今度は愁がちゃんと追いかけてきてくれた。
でも、本当に追いかけてきてほしかったのは、今じゃないのに…。

「何?どうかしたの?」

もしかして、そろそろ私の気持ちに気づき始めたのかな?

「あのさ、今日は一緒に帰れるか?」

がっかりした。愁には悪いけど、そんなこと?って思った。
これは一緒に帰るべきなのか、それとも帰らないべきなのだろうか。

「…いいよ」

結局、一緒に帰る道を選んだ。誰よりもあなたの傍に居たかった。
あなたの傍を離れることなんて、まだ想像すらできなかった。
でもこれ以上、一緒に居ても辛いだけだと思う。愁以外にももっと素敵な男性なんて、いくらでもいるはずなのに…。
どうして、あなたをこんなにも好きなのか、自分でもよく分からなかった。

「よかった…。それじゃ、今日は一緒に帰るから、俺を置いていかないでくれよ」

嬉しそうにしていた。
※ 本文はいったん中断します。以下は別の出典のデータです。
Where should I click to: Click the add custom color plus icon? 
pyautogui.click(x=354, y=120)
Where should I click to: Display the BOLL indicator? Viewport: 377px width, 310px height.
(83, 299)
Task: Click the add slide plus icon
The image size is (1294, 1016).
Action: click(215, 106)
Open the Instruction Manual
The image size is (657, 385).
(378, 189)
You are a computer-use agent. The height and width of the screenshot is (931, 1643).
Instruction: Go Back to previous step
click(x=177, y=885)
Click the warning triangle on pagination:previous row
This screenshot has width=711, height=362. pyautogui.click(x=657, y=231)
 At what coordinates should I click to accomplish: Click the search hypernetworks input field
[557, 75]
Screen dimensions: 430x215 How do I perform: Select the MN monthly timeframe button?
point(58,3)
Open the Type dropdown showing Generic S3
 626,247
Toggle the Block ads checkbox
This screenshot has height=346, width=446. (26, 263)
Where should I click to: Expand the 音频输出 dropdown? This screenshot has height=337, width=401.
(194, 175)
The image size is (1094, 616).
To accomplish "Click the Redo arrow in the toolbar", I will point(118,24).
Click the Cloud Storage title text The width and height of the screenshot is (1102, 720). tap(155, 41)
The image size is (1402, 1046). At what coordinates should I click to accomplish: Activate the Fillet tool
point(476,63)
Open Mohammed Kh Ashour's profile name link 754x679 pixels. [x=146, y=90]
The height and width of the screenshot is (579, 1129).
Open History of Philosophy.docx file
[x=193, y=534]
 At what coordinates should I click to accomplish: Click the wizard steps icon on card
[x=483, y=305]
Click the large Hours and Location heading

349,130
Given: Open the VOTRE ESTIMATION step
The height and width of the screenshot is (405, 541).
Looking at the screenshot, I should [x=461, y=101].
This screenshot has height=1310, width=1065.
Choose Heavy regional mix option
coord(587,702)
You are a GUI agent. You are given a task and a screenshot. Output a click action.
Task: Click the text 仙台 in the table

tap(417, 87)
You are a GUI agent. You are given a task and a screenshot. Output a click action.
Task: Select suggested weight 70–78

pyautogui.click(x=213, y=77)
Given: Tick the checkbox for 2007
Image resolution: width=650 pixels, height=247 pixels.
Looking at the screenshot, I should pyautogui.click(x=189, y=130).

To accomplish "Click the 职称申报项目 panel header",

今までの私なら、この笑顔にときめいていた。
でも今の私にはただ、胸が苦しいだけだった…。
一緒に帰る道を選択した自分に後悔した。
それでも、まだ心の中のどこかで、好きな気持ちを消せない自分がいて。とても複雑な気持ちで、胸がいっぱいだった。
今日ほど、早くバイトが終わってほしいと願う日はなかった。
この時の私は、まだ幸せな方だったと、後で思い知ることになるのであった。